**Problem:** Output exactly the lines below, starting with the line that has "The image size is (362, 272)." and going on through the line that has "Task: Pick the Rotate tool on right toolbar", both included, and no other lines.

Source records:
⟨

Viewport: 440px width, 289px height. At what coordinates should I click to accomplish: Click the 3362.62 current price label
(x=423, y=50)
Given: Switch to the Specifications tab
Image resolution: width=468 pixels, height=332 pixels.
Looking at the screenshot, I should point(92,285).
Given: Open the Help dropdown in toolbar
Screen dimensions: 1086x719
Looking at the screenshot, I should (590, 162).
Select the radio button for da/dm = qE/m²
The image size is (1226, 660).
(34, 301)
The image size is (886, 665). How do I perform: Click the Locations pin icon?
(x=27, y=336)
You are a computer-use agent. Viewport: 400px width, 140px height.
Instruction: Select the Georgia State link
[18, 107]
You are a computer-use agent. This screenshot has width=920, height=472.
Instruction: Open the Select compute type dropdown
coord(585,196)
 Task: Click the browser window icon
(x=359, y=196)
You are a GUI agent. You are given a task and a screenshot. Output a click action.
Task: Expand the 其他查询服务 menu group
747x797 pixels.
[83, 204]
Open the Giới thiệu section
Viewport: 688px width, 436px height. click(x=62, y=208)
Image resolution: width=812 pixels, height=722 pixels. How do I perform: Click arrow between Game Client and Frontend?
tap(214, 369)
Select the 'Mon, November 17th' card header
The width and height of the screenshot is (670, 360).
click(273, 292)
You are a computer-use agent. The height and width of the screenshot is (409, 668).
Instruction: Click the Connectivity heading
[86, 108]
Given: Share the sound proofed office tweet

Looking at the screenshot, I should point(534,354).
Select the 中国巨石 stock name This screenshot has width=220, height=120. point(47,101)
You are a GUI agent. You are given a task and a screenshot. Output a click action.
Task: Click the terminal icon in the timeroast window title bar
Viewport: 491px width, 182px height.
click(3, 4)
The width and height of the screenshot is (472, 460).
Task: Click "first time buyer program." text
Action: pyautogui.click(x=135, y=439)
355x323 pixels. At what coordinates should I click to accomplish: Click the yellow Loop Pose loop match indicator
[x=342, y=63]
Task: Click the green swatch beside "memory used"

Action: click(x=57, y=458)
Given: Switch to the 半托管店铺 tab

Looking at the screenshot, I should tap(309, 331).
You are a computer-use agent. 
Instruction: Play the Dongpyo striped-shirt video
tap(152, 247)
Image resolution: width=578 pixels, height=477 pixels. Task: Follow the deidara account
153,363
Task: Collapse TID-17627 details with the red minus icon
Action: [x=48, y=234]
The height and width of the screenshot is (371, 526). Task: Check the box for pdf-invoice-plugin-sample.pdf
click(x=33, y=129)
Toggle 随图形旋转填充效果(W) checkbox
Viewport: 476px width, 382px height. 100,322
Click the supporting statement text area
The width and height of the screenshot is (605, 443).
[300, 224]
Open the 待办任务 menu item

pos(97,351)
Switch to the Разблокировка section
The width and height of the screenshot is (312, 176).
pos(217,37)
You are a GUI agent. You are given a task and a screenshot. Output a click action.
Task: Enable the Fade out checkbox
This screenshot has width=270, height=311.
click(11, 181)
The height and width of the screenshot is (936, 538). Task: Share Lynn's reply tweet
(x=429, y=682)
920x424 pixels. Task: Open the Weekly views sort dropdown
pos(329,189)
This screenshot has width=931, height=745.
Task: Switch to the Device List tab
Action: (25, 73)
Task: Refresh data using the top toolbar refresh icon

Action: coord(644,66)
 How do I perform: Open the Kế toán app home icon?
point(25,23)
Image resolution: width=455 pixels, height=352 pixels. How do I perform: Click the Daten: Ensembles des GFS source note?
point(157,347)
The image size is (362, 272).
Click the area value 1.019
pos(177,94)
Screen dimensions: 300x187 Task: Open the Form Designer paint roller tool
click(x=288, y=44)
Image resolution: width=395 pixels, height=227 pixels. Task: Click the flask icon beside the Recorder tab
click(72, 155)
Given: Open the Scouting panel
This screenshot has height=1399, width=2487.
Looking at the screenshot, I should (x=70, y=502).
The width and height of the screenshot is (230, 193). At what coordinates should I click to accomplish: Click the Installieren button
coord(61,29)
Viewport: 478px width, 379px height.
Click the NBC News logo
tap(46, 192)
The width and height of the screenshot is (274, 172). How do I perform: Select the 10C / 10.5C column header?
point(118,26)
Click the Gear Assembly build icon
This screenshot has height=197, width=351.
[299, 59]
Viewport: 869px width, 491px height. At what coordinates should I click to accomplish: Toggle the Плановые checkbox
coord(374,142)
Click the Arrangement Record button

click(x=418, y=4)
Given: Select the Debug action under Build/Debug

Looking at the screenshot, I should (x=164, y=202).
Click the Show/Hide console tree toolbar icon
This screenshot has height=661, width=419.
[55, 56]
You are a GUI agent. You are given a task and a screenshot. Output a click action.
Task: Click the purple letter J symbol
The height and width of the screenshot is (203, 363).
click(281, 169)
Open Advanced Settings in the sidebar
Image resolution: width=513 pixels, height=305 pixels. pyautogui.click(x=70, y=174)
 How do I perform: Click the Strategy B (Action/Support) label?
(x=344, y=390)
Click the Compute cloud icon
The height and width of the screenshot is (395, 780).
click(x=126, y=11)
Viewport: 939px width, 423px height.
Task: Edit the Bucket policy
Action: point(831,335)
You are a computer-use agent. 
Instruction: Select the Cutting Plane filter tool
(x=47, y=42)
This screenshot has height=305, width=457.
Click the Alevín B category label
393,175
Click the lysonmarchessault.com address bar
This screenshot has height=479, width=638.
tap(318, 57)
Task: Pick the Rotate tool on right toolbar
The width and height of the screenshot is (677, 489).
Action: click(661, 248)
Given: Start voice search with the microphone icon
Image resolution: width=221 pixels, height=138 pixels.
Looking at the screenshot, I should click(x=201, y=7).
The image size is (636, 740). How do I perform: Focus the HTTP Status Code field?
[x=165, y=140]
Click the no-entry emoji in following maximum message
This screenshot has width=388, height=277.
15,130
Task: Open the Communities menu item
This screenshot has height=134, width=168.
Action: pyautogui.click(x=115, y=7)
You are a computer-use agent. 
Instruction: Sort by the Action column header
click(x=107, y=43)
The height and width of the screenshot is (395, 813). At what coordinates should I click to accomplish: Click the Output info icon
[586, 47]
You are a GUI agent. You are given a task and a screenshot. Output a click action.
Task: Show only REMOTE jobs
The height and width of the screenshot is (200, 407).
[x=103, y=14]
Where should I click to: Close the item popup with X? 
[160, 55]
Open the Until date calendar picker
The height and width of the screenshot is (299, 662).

⟩

**Exercise output:**
The image size is (362, 272).
Click the area value 1.019
pos(177,94)
Screen dimensions: 300x187 Task: Open the Form Designer paint roller tool
click(x=288, y=44)
Image resolution: width=395 pixels, height=227 pixels. Task: Click the flask icon beside the Recorder tab
click(72, 155)
Given: Open the Scouting panel
This screenshot has height=1399, width=2487.
Looking at the screenshot, I should (x=70, y=502).
The width and height of the screenshot is (230, 193). At what coordinates should I click to accomplish: Click the Installieren button
coord(61,29)
Viewport: 478px width, 379px height.
Click the NBC News logo
tap(46, 192)
The width and height of the screenshot is (274, 172). How do I perform: Select the 10C / 10.5C column header?
point(118,26)
Click the Gear Assembly build icon
This screenshot has height=197, width=351.
[299, 59]
Viewport: 869px width, 491px height. At what coordinates should I click to accomplish: Toggle the Плановые checkbox
coord(374,142)
Click the Arrangement Record button

click(x=418, y=4)
Given: Select the Debug action under Build/Debug

Looking at the screenshot, I should (x=164, y=202).
Click the Show/Hide console tree toolbar icon
This screenshot has height=661, width=419.
[55, 56]
You are a GUI agent. You are given a task and a screenshot. Output a click action.
Task: Click the purple letter J symbol
The height and width of the screenshot is (203, 363).
click(281, 169)
Open Advanced Settings in the sidebar
Image resolution: width=513 pixels, height=305 pixels. pyautogui.click(x=70, y=174)
 How do I perform: Click the Strategy B (Action/Support) label?
(x=344, y=390)
Click the Compute cloud icon
The height and width of the screenshot is (395, 780).
click(x=126, y=11)
Viewport: 939px width, 423px height.
Task: Edit the Bucket policy
Action: point(831,335)
You are a computer-use agent. 
Instruction: Select the Cutting Plane filter tool
(x=47, y=42)
This screenshot has height=305, width=457.
Click the Alevín B category label
393,175
Click the lysonmarchessault.com address bar
This screenshot has height=479, width=638.
tap(318, 57)
Task: Pick the Rotate tool on right toolbar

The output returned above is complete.